Size tracking is turned on by default and enables the size of subindexed structures to be fetched extremely quickly, even if the structure has huge numbers of elements. However, Rama’s internal maintenance of the size does require reads to be done when writing to a structure to see if a key is new or not. If you don’t need to ever query the size of a subindexed structure, you can turn it off to improve write performance.

PStates also accept four options when declaring them. Here are examples of using them:

(defn my-partitioner [num-partitions key]
  (cond
    (= :a key) 0
    (= :b key) 1
    :else (mod (hash key) num-partitions)))

(defmodule Foo [setup topologies]
  (let [s (stream-topology topologies "s")]
    (declare-pstate s $$p1 Long {:global? true
                                 :initial-value 100})
    (declare-pstate s $$p2 {String Long} {:private? true})
    (declare-pstate s $$p3 {String Long} {:key-partitioner my-partitioner})
    ))

:global? specifies the PState to have only a single partition.

:initial-value specifies the initial value of each PState partition. It should only be used with top-level value schemas (e.g. Long or java.util.Map).

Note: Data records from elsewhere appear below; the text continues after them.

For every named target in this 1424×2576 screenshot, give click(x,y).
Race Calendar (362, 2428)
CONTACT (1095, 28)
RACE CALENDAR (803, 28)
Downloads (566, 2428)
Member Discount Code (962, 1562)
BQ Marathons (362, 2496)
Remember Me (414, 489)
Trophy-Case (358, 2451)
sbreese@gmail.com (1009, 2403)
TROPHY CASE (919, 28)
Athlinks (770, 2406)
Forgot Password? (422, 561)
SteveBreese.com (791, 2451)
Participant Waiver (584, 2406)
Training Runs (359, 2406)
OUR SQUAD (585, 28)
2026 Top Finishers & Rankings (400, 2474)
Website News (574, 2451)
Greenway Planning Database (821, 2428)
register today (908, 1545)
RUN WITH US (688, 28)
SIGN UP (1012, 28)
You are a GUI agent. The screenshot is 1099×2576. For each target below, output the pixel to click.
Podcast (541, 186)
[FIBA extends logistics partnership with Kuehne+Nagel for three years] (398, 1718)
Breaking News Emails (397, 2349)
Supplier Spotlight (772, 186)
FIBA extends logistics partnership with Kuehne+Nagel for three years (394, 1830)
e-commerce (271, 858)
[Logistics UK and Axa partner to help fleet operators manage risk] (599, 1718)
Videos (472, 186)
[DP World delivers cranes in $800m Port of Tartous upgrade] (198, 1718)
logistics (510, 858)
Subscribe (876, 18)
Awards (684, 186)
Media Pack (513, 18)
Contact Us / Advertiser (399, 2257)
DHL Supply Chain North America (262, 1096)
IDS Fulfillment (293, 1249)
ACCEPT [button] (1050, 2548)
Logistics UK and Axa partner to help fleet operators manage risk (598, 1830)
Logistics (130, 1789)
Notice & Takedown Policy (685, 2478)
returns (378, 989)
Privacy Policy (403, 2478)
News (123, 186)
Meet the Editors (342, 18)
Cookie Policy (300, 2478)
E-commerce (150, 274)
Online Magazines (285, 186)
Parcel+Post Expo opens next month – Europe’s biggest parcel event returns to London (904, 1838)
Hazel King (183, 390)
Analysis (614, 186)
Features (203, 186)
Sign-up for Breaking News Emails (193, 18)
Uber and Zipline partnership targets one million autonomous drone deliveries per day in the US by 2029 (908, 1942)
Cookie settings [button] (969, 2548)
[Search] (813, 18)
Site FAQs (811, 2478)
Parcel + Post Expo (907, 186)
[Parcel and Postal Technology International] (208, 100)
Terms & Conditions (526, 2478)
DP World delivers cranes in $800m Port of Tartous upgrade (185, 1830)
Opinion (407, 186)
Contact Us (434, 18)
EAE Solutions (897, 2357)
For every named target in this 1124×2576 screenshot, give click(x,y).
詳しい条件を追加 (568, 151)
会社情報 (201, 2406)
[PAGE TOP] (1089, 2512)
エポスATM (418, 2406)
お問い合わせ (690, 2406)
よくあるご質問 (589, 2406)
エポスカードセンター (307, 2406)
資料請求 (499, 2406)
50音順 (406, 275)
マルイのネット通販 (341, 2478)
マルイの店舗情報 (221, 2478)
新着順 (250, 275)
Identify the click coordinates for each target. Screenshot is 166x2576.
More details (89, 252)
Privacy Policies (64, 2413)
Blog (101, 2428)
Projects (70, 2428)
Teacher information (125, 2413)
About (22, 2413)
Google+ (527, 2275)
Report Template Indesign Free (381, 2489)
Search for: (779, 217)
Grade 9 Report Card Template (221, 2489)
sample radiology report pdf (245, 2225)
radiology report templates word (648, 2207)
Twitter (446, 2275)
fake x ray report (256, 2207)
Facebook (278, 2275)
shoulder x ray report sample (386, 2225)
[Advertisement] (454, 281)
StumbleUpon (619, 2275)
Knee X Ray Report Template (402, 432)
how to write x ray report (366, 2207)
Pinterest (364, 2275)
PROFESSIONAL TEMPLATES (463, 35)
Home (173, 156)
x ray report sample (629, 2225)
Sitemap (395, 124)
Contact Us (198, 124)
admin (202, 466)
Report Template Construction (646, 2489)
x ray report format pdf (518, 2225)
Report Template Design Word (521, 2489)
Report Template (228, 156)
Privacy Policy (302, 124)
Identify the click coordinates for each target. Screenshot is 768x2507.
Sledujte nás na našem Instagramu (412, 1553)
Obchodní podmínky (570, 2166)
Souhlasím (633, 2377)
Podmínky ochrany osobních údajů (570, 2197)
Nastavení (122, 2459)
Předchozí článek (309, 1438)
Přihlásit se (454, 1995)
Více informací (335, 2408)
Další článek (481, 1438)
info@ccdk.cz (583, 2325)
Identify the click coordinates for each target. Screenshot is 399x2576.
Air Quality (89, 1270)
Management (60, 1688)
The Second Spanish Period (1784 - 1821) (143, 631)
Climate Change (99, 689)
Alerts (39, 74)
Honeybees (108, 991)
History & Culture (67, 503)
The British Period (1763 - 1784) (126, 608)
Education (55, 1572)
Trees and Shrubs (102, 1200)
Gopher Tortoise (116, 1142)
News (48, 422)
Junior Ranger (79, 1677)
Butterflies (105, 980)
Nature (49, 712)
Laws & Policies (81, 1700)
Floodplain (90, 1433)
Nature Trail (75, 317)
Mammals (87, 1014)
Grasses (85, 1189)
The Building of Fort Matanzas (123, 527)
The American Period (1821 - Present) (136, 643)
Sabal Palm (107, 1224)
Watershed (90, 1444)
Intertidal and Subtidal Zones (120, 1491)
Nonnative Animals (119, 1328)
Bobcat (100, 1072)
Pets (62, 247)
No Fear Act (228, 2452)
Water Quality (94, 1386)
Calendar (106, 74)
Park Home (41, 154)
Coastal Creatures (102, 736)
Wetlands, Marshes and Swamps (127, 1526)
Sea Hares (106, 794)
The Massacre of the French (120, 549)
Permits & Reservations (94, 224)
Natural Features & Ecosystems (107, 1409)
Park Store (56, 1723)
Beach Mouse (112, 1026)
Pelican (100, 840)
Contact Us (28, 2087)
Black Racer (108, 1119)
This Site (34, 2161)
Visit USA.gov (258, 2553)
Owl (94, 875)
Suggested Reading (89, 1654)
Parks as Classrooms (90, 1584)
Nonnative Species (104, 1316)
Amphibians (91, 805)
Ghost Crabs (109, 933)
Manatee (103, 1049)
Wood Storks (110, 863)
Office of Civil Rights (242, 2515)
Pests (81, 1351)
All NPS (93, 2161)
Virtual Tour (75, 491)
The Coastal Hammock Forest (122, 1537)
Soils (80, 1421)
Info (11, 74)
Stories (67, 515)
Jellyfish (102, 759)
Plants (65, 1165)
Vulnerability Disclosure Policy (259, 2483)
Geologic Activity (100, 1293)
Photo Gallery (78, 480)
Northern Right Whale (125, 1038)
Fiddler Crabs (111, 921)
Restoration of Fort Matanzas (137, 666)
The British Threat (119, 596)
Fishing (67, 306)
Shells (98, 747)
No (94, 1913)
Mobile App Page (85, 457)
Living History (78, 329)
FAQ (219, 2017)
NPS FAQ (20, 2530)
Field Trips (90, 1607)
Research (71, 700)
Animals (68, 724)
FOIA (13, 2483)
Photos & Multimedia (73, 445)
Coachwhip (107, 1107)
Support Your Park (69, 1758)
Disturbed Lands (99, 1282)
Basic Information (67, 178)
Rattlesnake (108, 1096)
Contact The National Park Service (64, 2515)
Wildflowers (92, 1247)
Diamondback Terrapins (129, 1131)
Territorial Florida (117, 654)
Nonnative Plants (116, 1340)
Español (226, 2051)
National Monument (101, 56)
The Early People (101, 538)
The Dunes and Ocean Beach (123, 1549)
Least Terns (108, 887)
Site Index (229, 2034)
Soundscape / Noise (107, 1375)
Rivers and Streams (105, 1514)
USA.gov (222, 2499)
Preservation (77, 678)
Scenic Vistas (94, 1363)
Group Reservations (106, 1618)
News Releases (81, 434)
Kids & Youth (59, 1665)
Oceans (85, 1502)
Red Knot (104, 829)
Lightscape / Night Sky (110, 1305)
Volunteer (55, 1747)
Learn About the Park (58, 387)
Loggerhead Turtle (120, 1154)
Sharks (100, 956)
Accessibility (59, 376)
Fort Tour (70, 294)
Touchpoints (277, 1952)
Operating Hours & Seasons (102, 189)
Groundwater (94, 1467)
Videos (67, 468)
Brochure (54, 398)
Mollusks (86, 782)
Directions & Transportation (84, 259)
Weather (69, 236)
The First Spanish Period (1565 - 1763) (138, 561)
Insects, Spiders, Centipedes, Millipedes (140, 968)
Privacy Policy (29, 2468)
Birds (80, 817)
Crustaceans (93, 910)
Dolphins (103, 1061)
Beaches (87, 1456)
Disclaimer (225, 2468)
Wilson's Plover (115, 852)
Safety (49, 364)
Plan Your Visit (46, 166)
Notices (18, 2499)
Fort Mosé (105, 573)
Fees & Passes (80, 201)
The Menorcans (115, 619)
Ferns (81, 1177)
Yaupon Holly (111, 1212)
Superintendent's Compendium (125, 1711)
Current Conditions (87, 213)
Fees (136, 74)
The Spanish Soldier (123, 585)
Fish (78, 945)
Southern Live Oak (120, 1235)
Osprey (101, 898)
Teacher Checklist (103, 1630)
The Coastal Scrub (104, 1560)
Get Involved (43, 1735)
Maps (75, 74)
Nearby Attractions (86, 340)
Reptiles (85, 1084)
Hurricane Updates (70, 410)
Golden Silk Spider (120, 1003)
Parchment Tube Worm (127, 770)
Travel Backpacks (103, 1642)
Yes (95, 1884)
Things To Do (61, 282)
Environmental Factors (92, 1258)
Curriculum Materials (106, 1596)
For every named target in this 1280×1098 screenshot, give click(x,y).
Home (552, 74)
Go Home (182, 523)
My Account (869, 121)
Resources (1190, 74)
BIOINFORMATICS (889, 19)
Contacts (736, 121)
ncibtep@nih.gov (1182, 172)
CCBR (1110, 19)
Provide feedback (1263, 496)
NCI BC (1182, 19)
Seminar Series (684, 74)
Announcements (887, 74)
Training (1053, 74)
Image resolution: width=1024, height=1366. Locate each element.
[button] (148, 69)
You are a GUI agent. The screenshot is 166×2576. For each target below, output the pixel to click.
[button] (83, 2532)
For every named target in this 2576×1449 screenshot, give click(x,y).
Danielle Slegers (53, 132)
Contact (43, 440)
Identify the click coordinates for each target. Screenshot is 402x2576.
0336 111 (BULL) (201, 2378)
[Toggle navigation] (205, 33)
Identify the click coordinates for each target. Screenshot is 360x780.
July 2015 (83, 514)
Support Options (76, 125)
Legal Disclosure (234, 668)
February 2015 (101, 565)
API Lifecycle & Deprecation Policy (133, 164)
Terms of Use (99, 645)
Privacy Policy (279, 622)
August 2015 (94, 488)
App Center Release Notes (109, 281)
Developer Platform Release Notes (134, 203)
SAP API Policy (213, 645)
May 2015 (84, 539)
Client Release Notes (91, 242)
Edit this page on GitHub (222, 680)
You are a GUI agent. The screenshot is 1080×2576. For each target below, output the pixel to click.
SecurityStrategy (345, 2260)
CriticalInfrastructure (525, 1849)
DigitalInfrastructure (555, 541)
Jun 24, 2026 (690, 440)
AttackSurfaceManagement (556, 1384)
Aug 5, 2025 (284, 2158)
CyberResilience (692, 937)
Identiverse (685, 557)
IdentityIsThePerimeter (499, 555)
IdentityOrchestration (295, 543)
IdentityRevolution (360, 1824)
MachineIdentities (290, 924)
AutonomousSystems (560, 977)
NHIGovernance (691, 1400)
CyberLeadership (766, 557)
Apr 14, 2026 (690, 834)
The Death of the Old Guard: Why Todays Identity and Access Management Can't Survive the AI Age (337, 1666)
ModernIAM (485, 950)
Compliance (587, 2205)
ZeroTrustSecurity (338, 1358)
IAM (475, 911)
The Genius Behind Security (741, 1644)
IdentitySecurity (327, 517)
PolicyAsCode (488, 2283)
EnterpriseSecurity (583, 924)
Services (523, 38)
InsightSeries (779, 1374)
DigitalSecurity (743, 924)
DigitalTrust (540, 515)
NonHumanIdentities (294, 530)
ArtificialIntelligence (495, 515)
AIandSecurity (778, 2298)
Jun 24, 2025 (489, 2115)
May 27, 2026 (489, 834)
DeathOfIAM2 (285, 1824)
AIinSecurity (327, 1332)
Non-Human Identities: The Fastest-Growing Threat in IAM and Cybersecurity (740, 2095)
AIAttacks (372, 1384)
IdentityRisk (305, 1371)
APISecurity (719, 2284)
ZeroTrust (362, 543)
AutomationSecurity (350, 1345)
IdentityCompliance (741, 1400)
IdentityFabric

:private? specifies the PState should only be readable from topology code within the module definition and not from external clients. Trying to fetch a client for a private PState will throw an exception.

Finally, :key-partitioner affects how foreign PState queries function. The default key partitioner is a hash partitioner that chooses the target partition to query based on the hash of the key. This is one of the most common ways to partition a PState. You can customize how foreign PState queries are routed with :key-partitioner. :key-partitioner should be a reference to a top-level function of two arguments: the number of partitions of the PState, and the key. See this section for more information on how key partitioners work.

PState migrations

A PState can be migrated to a new schema as part of a module update. A migration can include arbitrary user-specified transformation functions indicating how values should change. PState migrations take effect immediately, with all subsequent reads after the module update seeing migrated values. Rama accomplishes this by applying the migration function on read while it migrates the PState on disk in the background.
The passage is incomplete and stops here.